It’s 8:33 AM and I feel weirder than ever. Never sure if it’s the new medication or a strange series of events that takes sharper turns than in the norm, but regardless, here I am, about to let the thoughts pour out. If they even decide to dislodge, that is. This is the first time I’ve decided to post something new on this blog without having a spurt of inspiration or any form of idea. I wanted to try it, though. I wanted to see what would come out from this natural state of tired delirium. Although it isn’t even really delirium, more like a hazed state where my thoughts are floating yet jumbled.
All I can think about is what I love, what I’m excited for. I’m listening to Ke$ha, talking to Ally, and figuring out if I’m going to be able to go to Half-Price Books soon. I love doing all of those things, yet I’m still in this weird state. Our brains are weird like that. Especially mine. Cause doesn’t equal effect with my brain. With my brain, cause can influence the effect that’s already taking place but the effect is stingy and unpredictable and hard to morph into any direction that I wish. It’s an interesting thing.
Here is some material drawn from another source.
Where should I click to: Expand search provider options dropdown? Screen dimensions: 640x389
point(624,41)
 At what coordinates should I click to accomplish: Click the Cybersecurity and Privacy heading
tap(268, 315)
We have all these positive and negative associations, and when we’re surrounded by ones that fill us with happy memories we usually fall into the “happy” category. That is cause and effect. Why doesn’t everyone work that way at every point? Why are some things too intense of a driving-mood-changer and are able to pave your mood in any which way when some things, no matter how much we wish they be our saving grace, fail to make any sort of imprint?
Always debating on whether or not to make these posts longer. They’re pretty short. They’re pretty basic. Some people talk for hours. I probably could, but I want each post to be distinct. Distinct and powerful to the point I have. Although I’m tired, so I’m not sure if I have a point. But there’s a little insight on me away.